Because major computing resources are procured periodically and are not duplicated at each NNSA laboratory, a highly reliable dedicated Wide Area Network connects the computing environments at Sandia (both NM and CA), Los Alamos and Lawrence Livermore national laboratories. The FOUS program maintains local high performance networks which connect computing and storage resources in the various security environments needed by our customers, and provides support for remote access and job submittal to platforms located at other laboratories. These interconnects require constant observation and analysis as minor changes or error conditions can drastically alter the performance of data transfer between the sites.
Facilities, Network, and Power
All of the resources comprising the high performance computing environment require a building and supporting cooling and power infrastructure. At Sandia, we are taking new approaches to energy conservation which plays into the design of new facilities, as well as the innovative use of existing cooling equipment or power distribution systems. Sandia has been recognized for several groundbreaking initiatives in the area of cooling, and power conservation. Our newest collaboration will provide access to over 2 MW of solar voltaic energy in partnership with our Alternative Energy research programs. Prior efforts have saved millions of gallons of water and reduced dependence on refrigerated cooling to lower our energy bill.
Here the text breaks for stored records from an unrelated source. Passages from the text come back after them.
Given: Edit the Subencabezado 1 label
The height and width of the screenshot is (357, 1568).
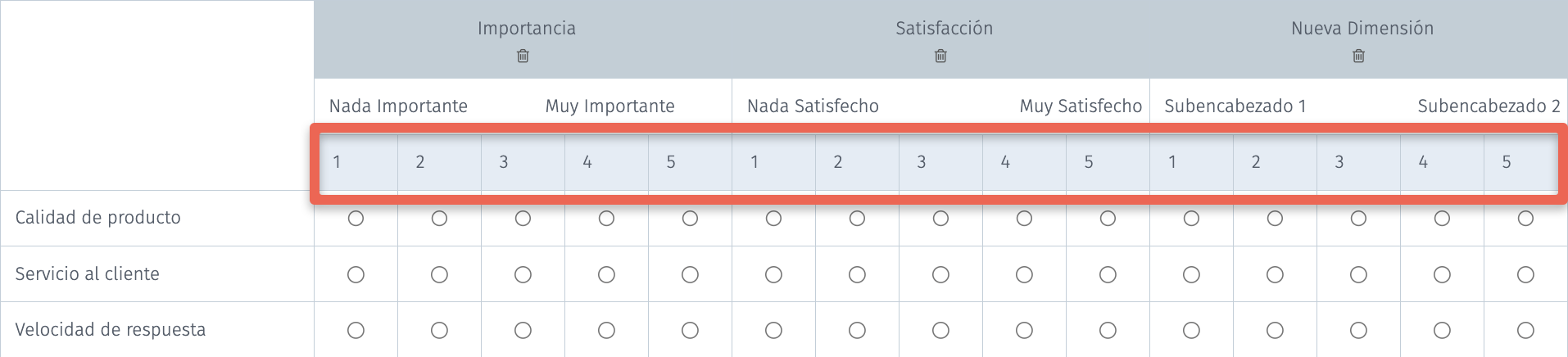Looking at the screenshot, I should [x=1235, y=106].
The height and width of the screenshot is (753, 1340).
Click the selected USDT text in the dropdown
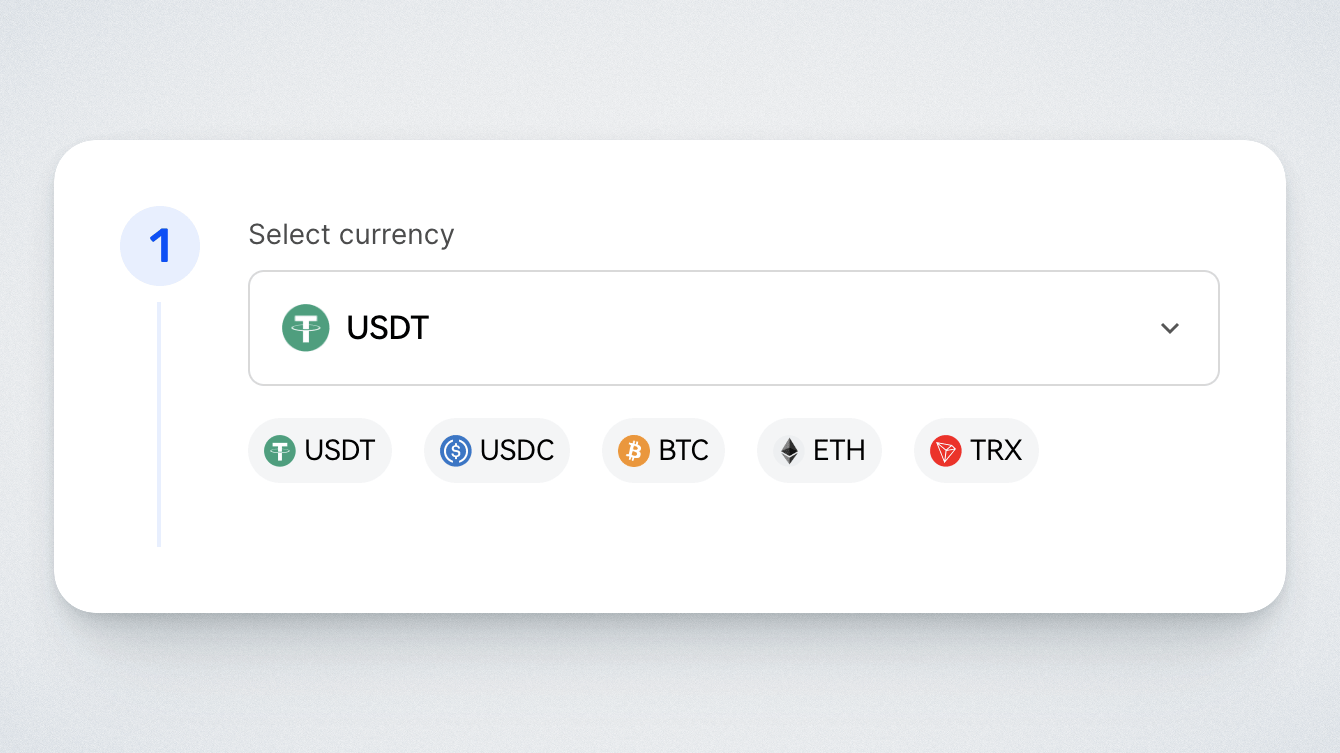(x=388, y=328)
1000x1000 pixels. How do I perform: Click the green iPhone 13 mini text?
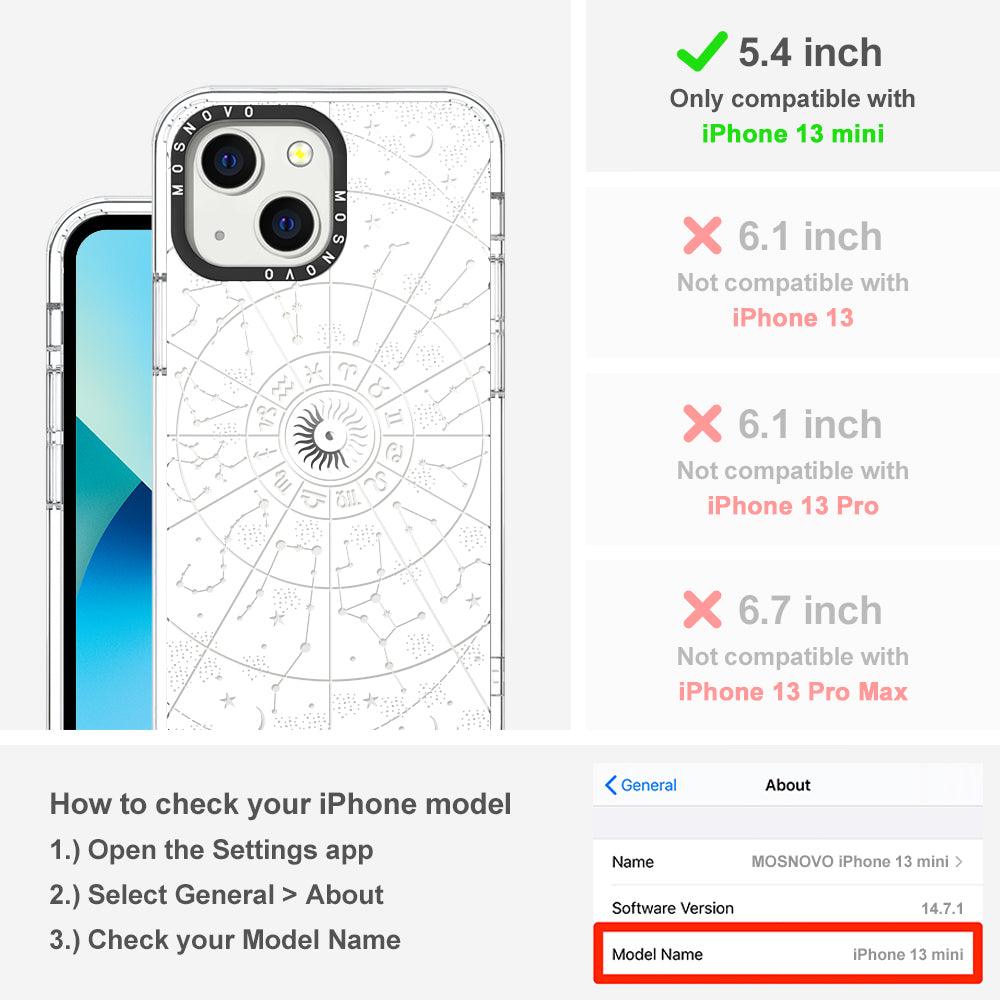[x=793, y=134]
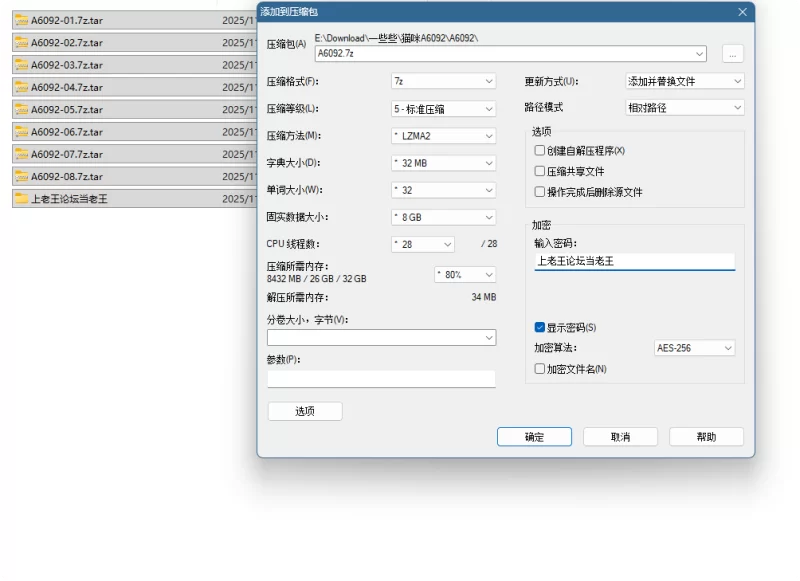Click the 参数 input field
Screen dimensions: 800x581
pyautogui.click(x=381, y=379)
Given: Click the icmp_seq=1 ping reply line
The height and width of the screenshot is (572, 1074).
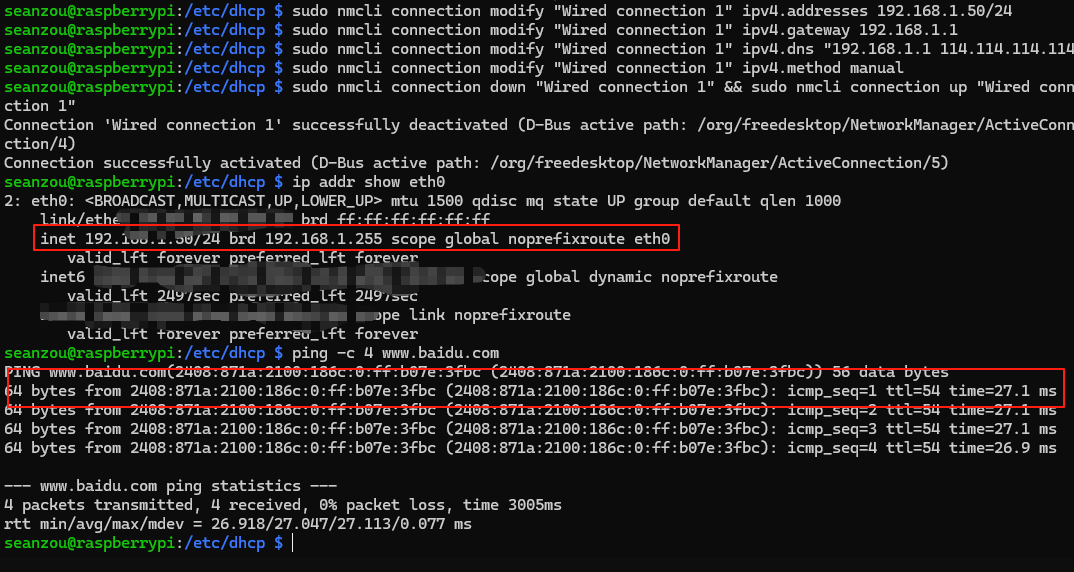Looking at the screenshot, I should (530, 391).
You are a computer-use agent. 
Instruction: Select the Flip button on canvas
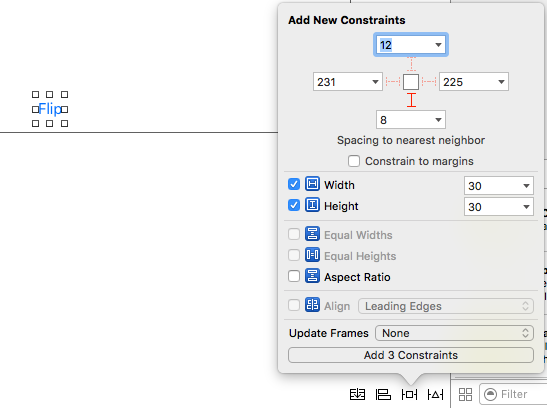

These innovations will be leveraged into new facilities in the coming years.
System and Environment Administration and Operations
The Operations area is where the daily activities of running and managing computing resources deliver critical support to customers both near and far. Although we do not generate the results of computational simulation, we are stewards of the information and work to protect and control access through various access control mechanisms and workflow processes. In addition, monitoring of the environment and the specific computing platforms raise early warnings to provide time for manual intervention. The Systems Operations Center calls in administrators or technicians to address any of a number of problems from power to cooling to computer or disk failures, or they may determine that networking support is required.
While system administrators are often engaged to help isolate and correct user detected errors, the first responders to problem situations are those people engaged in User Support. The services provided range from documentation of systems to training on new platforms and new tools such as debuggers or optimizer tools. Every code and simulation is a slightly different instance of a general environment, and errors may arise in any one of several layers of that environment, from the hardware level, to the communications interconnect, to the logic of the code or the interpretations provided by the compilers. Most large simulations run for days to weeks and create thousands of files. Managing this complexity takes a thorough understanding of the codes, the file systems, and the limitations of the individual computing platform.
Common Computing Environment
As mentioned above, major computing resources are procured periodically and are not duplicated at each NNSA laboratory. As a result, common computing tools and services are required to meet user needs. Sandia works with Los Alamos and Livermore national laboratories to provide these services.